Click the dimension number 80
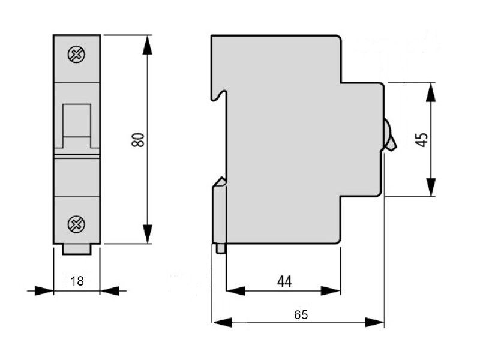coord(139,140)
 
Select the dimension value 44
coord(284,281)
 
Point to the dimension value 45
coord(422,140)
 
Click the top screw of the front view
coord(76,55)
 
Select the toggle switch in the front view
coord(77,126)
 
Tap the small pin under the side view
coord(221,249)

§ §

Can you copy every line of the material above word for word, leaving out the picture?

Task result:
Click the dimension number 80
coord(139,140)
 
Select the dimension value 44
coord(284,281)
 
Point to the dimension value 45
coord(422,140)
 
Click the top screw of the front view
coord(76,55)
 
Select the toggle switch in the front view
coord(77,126)
 
Tap the small pin under the side view
coord(221,249)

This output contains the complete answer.